We designed a novel mechanical loading bioreactor that can apply uniaxial or biaxial mechanical strain to a cartilage biocomposite prior to transplantation into an articular cartilage defect.
We designed a loading device that is capable of applying uniaxial or biaxial mechanical strain to a tissue engineered biocomposites fabricated for transplantation. While the device primarily functions as a bioreactor that mimics the native mechanical strains, it is also outfitted with a load cell for providing force feedback or mechanical testing of the constructs. The device subjects engineered cartilage constructs to biaxial mechanical loading with great precision of loading dose (amplitude and frequency) and is compact enough to fit inside a standard tissue culture incubator. It loads samples directly in a tissue culture plate, and multiple plate sizes are compatible with the system. The device has been designed using components manufactured for precision-guided laser applications. Bi-axial loading is accomplished by two orthogonal stages. The stages have a 50 mm travel range and are driven independently by stepper motor actuators, controlled by a closed-loop stepper motor driver that features micro-stepping capabilities, enabling step sizes of less than 50 nm. A polysulfone loading platen is coupled to the bi-axial moving platform. Movements of the stages are controlled by Thor-labs Advanced Positioning Technology (APT) software. The stepper motor driver is used with the software to adjust load parameters of frequency and amplitude of both shear and compression independently and simultaneously. Positional feedback is provided by linear optical encoders that have a bidirectional repeatability of 0.1 μm and a resolution of 20 nm, translating to a positional accuracy of less than 3 μm over the full 50 mm of travel. These encoders provide the necessary position feedback to the drive electronics to ensure true nanopositioning capabilities. In order to provide the force feedback to detect contact and evaluate loading responses, a precision miniature load cell is positioned between the loading platen and the moving platform. The load cell has high accuracies of 0.15% to 0.25% full scale.
We have designed a loading bioreactor that is capable of applying uniaxial or biaxial mechanical strain to a tissue engineered biocomposites fabricated for transplantation. This device is primarily designed as a bioreactor for engineered replacements for articular cartilage; it could also be used for other load-bearing tissues in the human body. Our motivation in this bioreactor design stems from Drachman and Sokoloff 1, who made the seminal observation of abnormal formation of articular cartilage in paralyzed chick embryos due to absence of motion. Similarly, physical exercise is essential for development of normal muscle and bone. In keeping with this concept, many research groups have investigated how different modes of physical stimuli during in vitro cultivation modulates the biochemical and mechanical properties of cell-biomaterial biocomposites and tissue explants 2-7. The concept of functional tissue engineering involves the in vitro use of mechanical stimuli to enhance the functional properties of tissues, i.e. the mechanical properties that enable the tissue to withstand the expected in vivo stress and strain 8,9. Numerous studies report the use mechanical loading in terms of shear and compression to stimulate engineered cartilage constructs for articular joints. Mauck et al. 10 suggest that mechanical loading alone can induce chondrogenesis of mesenchymal stem cells even in the absence of growth factors that are considered vital. Application of intermittent mechanical loading such as compression or shear during tissue cultivation has been shown to modulate cartilage and bone formation, however the optimum dosimetry of loading differs with cell and tissue properties 11.

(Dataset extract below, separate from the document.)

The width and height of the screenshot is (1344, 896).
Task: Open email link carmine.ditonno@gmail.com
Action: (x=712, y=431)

The most important function of articular cartilage is the ability to withstand compressive and shear forces within the joint, therefore it has to have high compressive and shear moduli. The lack of functional mechanical strength and physiological ultrastructure in engineered cartilage has resulted in the breakdown on neo-cartilage in vivo and the failure of cartilage replacement strategies in joints. Although compression and shear have been commonly demonstrated to modulate and improve mechanical strength of articular cartilage biocomposites, a combination approach is rare 6,12-15. Wartella and Wayne 16 designed a bioreactor that applied tension and compression to produce meniscal cartilage replacements. Waldman et al. 15 designed a device to apply compression and shear to chondrocytes cultured in a porous calcium polyphosphate substrate. Bian et al. 17 demonstrated mechanical properties matching native cartilage with the in vitro cultivation of adult canine chondrocytes in gels and application of biaxial mechanical loading (compressive deformational loading and sliding contact loading).

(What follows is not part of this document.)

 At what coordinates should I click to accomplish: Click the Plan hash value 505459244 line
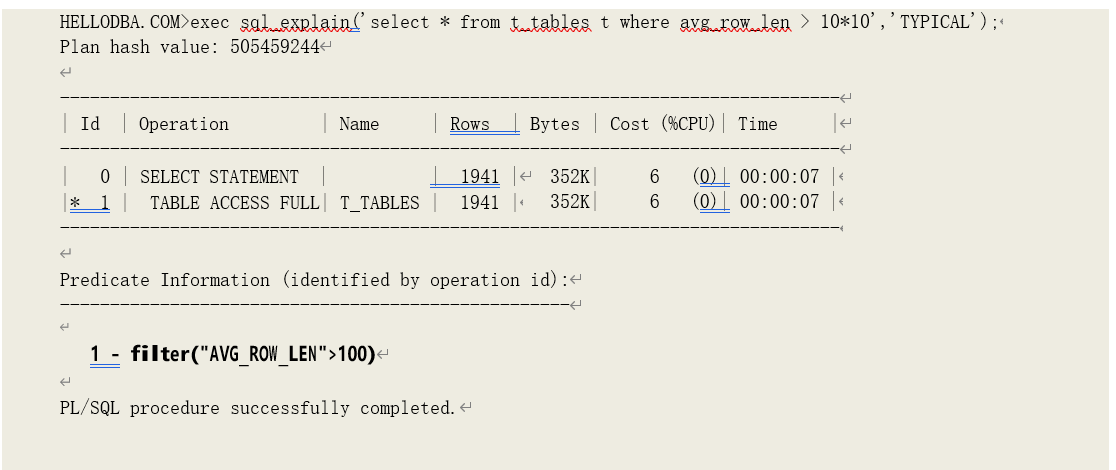[190, 47]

The biaxial mechanical loading bioreactor was originally designed by Danielle Chu in our laboratory with the overall goal to induce morphological adaptations in tissue engineered cartilage constructs resulting in higher compressive and shear moduli than currently available 18. We believe this research will significantly increase our broader understanding of how mechanotransduction can be modulated to engineer clinically relevant tissues.

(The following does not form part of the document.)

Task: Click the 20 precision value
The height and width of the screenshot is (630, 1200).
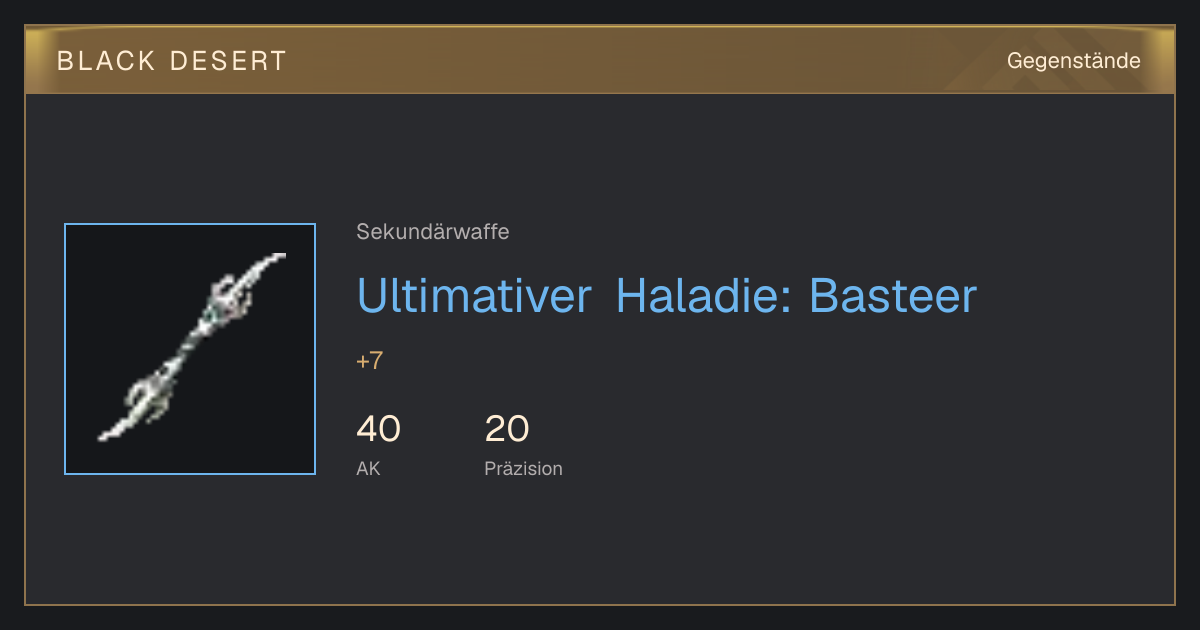Action: point(507,429)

1. Biaxial Loading Bioreactor Design
2. Cell-Seeded Agarose Constructs
3. Culture the Disks
4. Immobilization of Samples for Mechanical Loading
5. Mechanical Loading
6. Calibrating Loading Platen
To ensure that the proper strains are applied to samples, each platen must be carefully calibrated prior to starting an experiment.
7. Writing a Dosing Protocol
In this study we define compressive and shear strain as follows:
Example Biaxial Dosing Protocol
Sample thickness: 2.25 mm
Tare Strain (Compression): 10% of the sample thickness (0.225 mm)
Dynamic Strain Amplitude (Compression): 10% (+/- 5% of the sample thickness)
Frequency (Compression): 1 Hz
Dynamic Strain Amplitude (Shear): 25% of the sample thickness (0.5625 mm): Shear stress is
applied to the sample by the platen moving horizontally.
Frequency (Shear): 0.5 Hz
Typical dosing protocol is 3 hr of loading per day.
In this example, dynamic and shear loading is applied simultaneously rather than sequentially. We believe this pattern better mimics the complex loading environment in the human knee.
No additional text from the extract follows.